The Obama administration has worked hard, if somewhat episodically, to try to resolve the political crisis in Honduras. Last week, it looked as if the administration had pulled it off. The deal is now unraveling because of the obstinacy of Honduras’s ousted president, Manuel Zelaya, and the man who ousted him, Roberto Micheletti. But we fear Washington also miscalculated that obstinacy.

The agreement was brokered by Costa Rica’s president, Óscar Arias, with some strong last-minute arm-twisting from Washington. It was a good one. Mr. Zelaya would be allowed to finish out his term, which ends in January. But he would do nothing to try to hang on to power. He and the coup plotters would be granted amnesty for any previous misdeeds.

That would have been good for Honduras. And it would have sent a clear message to all of Latin America that coups are no longer tolerated. But when it came time to implement the deal, it began to fall apart.

The rival leaders were supposed to establish an interim unity government this week. When they could not agree on who would lead the cabinet, Mr. Zelaya refused to appoint any members and Mr. Micheletti formed a new government without the ousted president. The two men also had agreed that the Honduran Congress would be given the final decision about whether to reinstate Mr. Zelaya. But there was no deadline, allowing his opponents to delay a vote.
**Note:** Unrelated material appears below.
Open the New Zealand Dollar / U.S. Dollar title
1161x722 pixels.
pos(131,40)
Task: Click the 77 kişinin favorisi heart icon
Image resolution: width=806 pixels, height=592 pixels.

Mr. Micheletti always wanted to play out the string to get through presidential elections, scheduled for Nov. 29. The situation wasn’t helped by the Republican members of the United States Congress who traveled earlier to Tegucigalpa to cheer on the coup makers. (They appear far more concerned about Mr. Zelaya’s cozy relations with Venezuela’s Hugo Chávez than democracy.)

We fear the Obama administration made things even worse by suggesting that it would recognize the results of the election even if the Honduran Congress decided against returning Mr. Zelaya, briefly, to office. We appreciate the administration’s desire to encourage a Honduran solution. But that erased the most effective American leverage on the de facto government.
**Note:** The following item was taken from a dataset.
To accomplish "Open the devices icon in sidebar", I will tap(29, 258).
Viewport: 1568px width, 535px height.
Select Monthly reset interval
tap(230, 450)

On Friday, the State Department sounded as if it had figured that out, warning that “failure to implement the accord could jeopardize recognition of the election by the international community.” It needs to leave no doubt. It needs to send its negotiator, Thomas Shannon, an assistant secretary of state, back to Honduras to get the deal back on track. An election run by the coup plotters won’t be credible to Hondurans — and it shouldn’t be to anyone else.